Executives from five physician groups met in part “to get to know each other” and in part, says Paulus, “to consider what, if anything, we could do together to put our groups in a better place.” As talks heated up, one group dropped out, deciding they were “not ready to … change their organizational structure and independence,” according to Paulus.

Harvard Vanguard itself had a long history of aggressively changing shape as market conditions changed. Founded as Harvard Community Health Plan in 1969, it merged with Pilgrim Health Care to form the largest HMO in New England in 1995. Two years later, it reorganized as a separate nonprofit with a new name, Harvard Vanguard, to run 14 multispecialty health centers. In the years since, it has refashioned itself to own and operate pharmacies in order to negotiate directly with pharmaceutical companies for the best prices.


Getting the best managed-care contract, supply, and insurance prices, it turned out, also seemed to demand size. And for the smaller practices and for Harvard Vanguard itself, equipment demands remained high. One of the partners - Dedham Medical Associates, an 80-provider practice, estimated it would need to spend $7 million during the next seven years to implement an electronic medical records system on its own.

Coming up with that kind of money is a challenge, to say the least. Most businesses, of course, borrow to finance big purchases, using their inventories, accounts receivable, and assets as collateral. Physician practices, however, usually have no inventories to borrow against, their receivables are often subject to the vagaries of reimbursement policies, and their biggest assets (usually real estate) are often held in the names of individual partners, not the practice.

 Banks do loan money to groups, but usually only up to the individual physician’s credit limit or enough to buy something tangible, like real estate - not quickly depreciating software.

Until recently, capital for expansion often came from nonbank sources. In the late ’90s, physician management companies provided it, but when the management companies collapsed, small practices’ ability to borrow money dried up.

Before that, hospitals provided some capital, or even technology, as they acquired and tried to integrate medical practices into their systems.
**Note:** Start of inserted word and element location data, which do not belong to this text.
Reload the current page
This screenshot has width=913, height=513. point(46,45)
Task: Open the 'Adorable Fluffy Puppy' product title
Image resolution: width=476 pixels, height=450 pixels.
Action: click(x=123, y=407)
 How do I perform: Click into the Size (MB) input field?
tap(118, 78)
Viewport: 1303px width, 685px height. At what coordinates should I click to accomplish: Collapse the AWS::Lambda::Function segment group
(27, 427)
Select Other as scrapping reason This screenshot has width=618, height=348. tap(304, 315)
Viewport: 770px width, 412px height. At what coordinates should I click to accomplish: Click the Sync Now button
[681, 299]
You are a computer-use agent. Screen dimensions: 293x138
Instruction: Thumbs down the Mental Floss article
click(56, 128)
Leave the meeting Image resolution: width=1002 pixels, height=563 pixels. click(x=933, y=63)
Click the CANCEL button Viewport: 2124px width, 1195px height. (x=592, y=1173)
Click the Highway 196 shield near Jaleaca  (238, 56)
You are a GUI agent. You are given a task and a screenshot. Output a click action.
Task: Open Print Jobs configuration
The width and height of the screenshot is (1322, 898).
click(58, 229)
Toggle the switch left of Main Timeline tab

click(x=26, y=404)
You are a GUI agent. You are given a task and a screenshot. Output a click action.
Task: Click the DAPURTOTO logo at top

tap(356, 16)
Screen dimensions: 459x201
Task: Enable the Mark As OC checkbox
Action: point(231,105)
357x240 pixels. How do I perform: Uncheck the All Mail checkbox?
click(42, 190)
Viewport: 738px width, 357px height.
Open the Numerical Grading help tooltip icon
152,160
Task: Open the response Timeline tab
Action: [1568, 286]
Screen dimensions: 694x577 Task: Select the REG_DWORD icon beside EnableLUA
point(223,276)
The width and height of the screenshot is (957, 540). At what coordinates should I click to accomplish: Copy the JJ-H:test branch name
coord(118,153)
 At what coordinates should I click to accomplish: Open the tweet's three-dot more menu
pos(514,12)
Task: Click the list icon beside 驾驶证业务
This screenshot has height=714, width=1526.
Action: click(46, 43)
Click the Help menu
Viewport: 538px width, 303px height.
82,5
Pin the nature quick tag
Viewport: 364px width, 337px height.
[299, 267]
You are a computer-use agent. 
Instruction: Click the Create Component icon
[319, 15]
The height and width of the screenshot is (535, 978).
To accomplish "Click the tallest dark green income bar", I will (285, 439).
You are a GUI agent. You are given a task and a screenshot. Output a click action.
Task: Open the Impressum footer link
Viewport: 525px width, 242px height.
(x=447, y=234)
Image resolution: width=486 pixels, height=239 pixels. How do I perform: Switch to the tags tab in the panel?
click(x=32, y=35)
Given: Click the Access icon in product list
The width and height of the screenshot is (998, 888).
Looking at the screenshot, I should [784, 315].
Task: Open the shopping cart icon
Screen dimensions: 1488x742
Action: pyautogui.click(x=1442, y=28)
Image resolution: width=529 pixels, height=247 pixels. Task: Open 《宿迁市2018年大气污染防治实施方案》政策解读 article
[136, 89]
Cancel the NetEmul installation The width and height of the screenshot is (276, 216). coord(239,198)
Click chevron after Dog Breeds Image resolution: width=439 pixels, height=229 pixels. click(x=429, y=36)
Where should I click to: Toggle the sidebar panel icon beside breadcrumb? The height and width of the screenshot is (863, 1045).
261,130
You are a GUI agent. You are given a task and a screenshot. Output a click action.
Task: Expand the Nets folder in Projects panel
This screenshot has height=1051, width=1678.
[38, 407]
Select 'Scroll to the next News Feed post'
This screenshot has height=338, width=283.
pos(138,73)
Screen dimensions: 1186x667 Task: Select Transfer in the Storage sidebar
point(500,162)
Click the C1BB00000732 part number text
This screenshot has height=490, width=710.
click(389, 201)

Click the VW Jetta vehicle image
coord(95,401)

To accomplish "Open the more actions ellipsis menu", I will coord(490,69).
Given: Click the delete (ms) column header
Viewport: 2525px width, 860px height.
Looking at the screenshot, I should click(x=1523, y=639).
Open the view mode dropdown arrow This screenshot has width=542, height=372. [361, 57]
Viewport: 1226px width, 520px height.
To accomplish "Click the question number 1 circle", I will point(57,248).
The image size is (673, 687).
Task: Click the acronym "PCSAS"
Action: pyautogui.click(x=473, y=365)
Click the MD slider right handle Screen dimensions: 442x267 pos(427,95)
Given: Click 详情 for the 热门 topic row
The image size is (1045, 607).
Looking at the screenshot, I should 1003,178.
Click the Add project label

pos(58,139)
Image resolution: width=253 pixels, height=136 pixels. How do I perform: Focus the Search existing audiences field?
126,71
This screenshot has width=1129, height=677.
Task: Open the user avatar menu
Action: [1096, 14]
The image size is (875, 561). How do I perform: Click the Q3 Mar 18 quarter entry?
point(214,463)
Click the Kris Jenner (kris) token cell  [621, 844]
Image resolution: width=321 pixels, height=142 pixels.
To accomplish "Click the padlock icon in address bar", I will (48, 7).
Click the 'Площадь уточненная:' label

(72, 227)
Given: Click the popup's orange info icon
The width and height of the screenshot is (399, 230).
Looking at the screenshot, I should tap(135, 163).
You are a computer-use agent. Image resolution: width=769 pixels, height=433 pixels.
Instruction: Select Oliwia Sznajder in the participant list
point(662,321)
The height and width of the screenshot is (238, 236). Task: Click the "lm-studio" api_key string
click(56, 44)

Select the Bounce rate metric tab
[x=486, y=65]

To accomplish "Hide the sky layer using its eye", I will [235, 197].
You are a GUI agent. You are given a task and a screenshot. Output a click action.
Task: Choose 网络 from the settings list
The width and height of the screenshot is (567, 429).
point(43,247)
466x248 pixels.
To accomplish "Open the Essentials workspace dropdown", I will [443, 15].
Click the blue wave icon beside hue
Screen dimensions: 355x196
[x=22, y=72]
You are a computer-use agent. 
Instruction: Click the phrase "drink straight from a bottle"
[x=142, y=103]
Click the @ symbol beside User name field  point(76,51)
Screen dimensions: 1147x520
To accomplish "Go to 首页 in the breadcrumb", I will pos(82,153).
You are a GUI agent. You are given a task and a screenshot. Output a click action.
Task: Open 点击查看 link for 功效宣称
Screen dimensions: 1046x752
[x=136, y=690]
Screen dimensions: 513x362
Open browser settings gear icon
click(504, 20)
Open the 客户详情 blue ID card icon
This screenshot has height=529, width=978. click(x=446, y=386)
But that model, Paulus says, “didn’t work. [Hospitals and physician practices] are two different lines of business. Each is very important to the healthcare system. But they don’t need to own each other.”

All of which has left physician groups without ready sources of money for expansion. “More and more,” O’Connor points out, “medical groups are struggling to get access to capital.”

The Boston groups ultimately determined that getting bigger - this time by combining with other physicians, not necessarily hospitals or management companies - would help.

Success at hand

So far, the strategy seems to be working. In the first three months after the merger was announced - in April 2004 -Paulus reports, “we’ve lowered our malpractice costs by pooling across a larger population of physicians. We’ve been able to control some administrative costs by sharing them, and have moved forward with sharing [information technology] costs. On the contracting front, we can more closely mirror the marketplace [for managed-care services].”

Paulus is confident he can avoid some of the “bowling team” problems that have afflicted other multispecialty practices.

“We haven’t had the [compensation] problem yet. C ompensation here is based on a productivity model, so the structure is transparent to all. And, look, specialists make more money,” says Paulus.

Weaving the combined practice together, he adds, will take time and effort. But he says he’s certain the combination gives his physicians powerful tools not only to deflect accelerating market pressures, but to achieve a more rewarding professional life.